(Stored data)
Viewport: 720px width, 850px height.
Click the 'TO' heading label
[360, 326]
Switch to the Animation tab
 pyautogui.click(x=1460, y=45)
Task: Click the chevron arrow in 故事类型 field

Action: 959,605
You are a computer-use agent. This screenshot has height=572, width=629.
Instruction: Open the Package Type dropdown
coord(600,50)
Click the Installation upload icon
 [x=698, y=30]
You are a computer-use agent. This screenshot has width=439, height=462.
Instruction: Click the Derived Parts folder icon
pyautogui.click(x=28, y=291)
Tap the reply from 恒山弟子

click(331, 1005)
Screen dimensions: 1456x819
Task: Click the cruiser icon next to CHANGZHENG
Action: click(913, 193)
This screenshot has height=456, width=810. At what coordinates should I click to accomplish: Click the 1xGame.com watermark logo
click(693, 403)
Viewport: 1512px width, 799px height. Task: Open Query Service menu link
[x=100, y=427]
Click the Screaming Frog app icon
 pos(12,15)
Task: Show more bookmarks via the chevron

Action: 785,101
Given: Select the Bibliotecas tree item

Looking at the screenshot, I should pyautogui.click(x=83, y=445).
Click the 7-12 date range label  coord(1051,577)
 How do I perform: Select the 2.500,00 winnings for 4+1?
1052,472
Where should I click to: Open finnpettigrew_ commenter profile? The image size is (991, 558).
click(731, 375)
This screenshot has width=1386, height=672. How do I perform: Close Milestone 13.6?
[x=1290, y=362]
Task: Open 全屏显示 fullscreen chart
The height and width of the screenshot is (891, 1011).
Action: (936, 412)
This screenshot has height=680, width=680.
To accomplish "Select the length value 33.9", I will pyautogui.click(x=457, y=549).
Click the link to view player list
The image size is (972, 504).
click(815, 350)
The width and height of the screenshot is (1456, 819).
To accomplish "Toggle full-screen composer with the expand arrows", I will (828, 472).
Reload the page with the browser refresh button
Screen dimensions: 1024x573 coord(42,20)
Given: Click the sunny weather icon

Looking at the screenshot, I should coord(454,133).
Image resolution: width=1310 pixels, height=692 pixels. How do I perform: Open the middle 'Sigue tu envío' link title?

**Task description:**
Every line of the data must be written out again word for word.

**Your solution:**
Viewport: 720px width, 850px height.
Click the 'TO' heading label
[360, 326]
Switch to the Animation tab
 pyautogui.click(x=1460, y=45)
Task: Click the chevron arrow in 故事类型 field

Action: 959,605
You are a computer-use agent. This screenshot has height=572, width=629.
Instruction: Open the Package Type dropdown
coord(600,50)
Click the Installation upload icon
 [x=698, y=30]
You are a computer-use agent. This screenshot has width=439, height=462.
Instruction: Click the Derived Parts folder icon
pyautogui.click(x=28, y=291)
Tap the reply from 恒山弟子

click(331, 1005)
Screen dimensions: 1456x819
Task: Click the cruiser icon next to CHANGZHENG
Action: click(913, 193)
This screenshot has height=456, width=810. At what coordinates should I click to accomplish: Click the 1xGame.com watermark logo
click(693, 403)
Viewport: 1512px width, 799px height. Task: Open Query Service menu link
[x=100, y=427]
Click the Screaming Frog app icon
 pos(12,15)
Task: Show more bookmarks via the chevron

Action: 785,101
Given: Select the Bibliotecas tree item

Looking at the screenshot, I should pyautogui.click(x=83, y=445).
Click the 7-12 date range label  coord(1051,577)
 How do I perform: Select the 2.500,00 winnings for 4+1?
1052,472
Where should I click to: Open finnpettigrew_ commenter profile? The image size is (991, 558).
click(731, 375)
This screenshot has width=1386, height=672. How do I perform: Close Milestone 13.6?
[x=1290, y=362]
Task: Open 全屏显示 fullscreen chart
The height and width of the screenshot is (891, 1011).
Action: (936, 412)
This screenshot has height=680, width=680.
To accomplish "Select the length value 33.9", I will pyautogui.click(x=457, y=549).
Click the link to view player list
The image size is (972, 504).
click(815, 350)
The width and height of the screenshot is (1456, 819).
To accomplish "Toggle full-screen composer with the expand arrows", I will (828, 472).
Reload the page with the browser refresh button
Screen dimensions: 1024x573 coord(42,20)
Given: Click the sunny weather icon

Looking at the screenshot, I should coord(454,133).
Image resolution: width=1310 pixels, height=692 pixels. How do I perform: Open the middle 'Sigue tu envío' link title?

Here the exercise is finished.